Distribution of C operators over int variables in program hot spot.

Figure 16.10. Distribution of C operators over int variables in program hot spot.

The μP approach permits us to obtain such types of information efficiently and without the need for a detailed ADL model. In this way, it can guide the ASIP designer in making early basic decisions on the optimal ASIP ISA. Additionally, as will be described in Section 16.2, the profiling data can be reused for determining optimal ISA extensions by means of complex, application-specific instructions.
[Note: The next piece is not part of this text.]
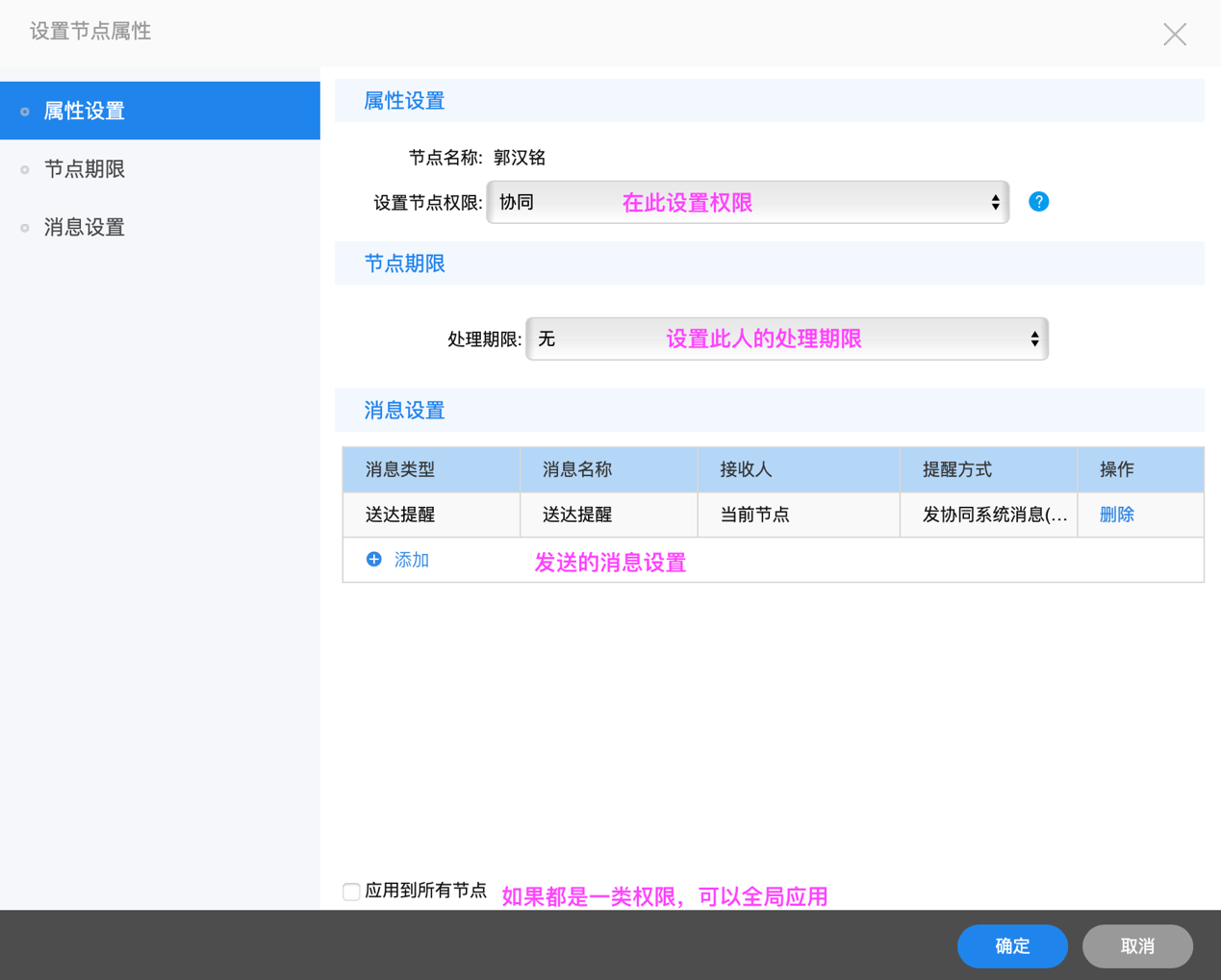Click the radio bullet beside 节点期限

[23, 168]
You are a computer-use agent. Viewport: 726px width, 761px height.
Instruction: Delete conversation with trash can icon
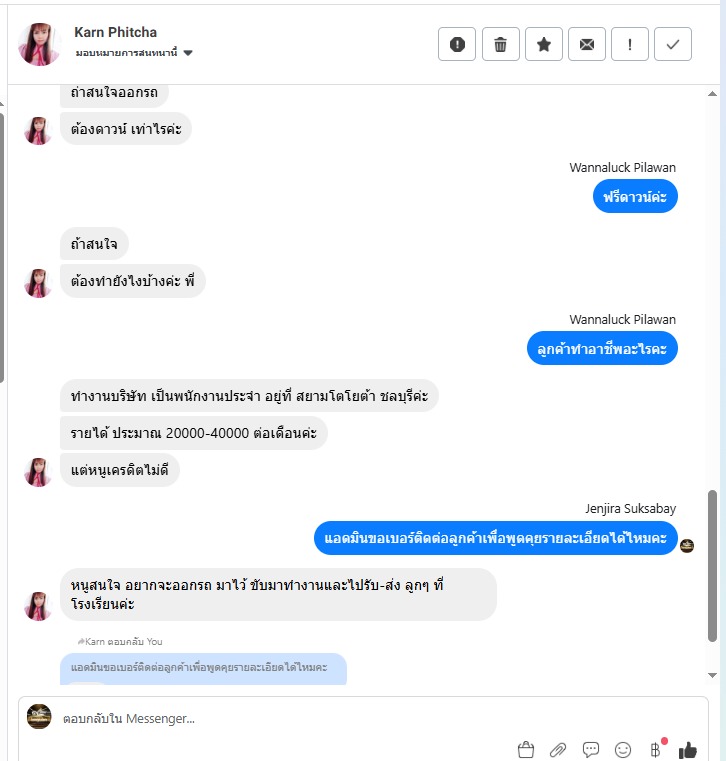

Memory Access Microprofiling

In addition to guiding ASIP ISA design, the μP also provides comprehensive memory access profiling capabilities. To make sound decisions on architectural features related to the memory subsystem, a good knowledge of the memory access behavior of the application is necessary. If, for example, memory access profiling reveals that a single data object is accessed heavily throughout the whole program lifetime, then placing it into a scratch-pad memory will be a good choice. Another goal when profiling memory accesses is the estimation of the application’s dynamic memory requirements. As the memory subsystem is one of the most expensive components of embedded systems, fine-tuning it (in terms of size) to the needs of the application can significantly reduce area and power consumption.

The main question in memory access profiling is what operations actually induce memory traffic. At the C source code (or IR) level, there are mainly three types of operations that can cause memory accesses:

  • Accesses to global or static variables

  • Accesses to locally declared composite variables (placed on the runtime stack, such as local arrays or structures)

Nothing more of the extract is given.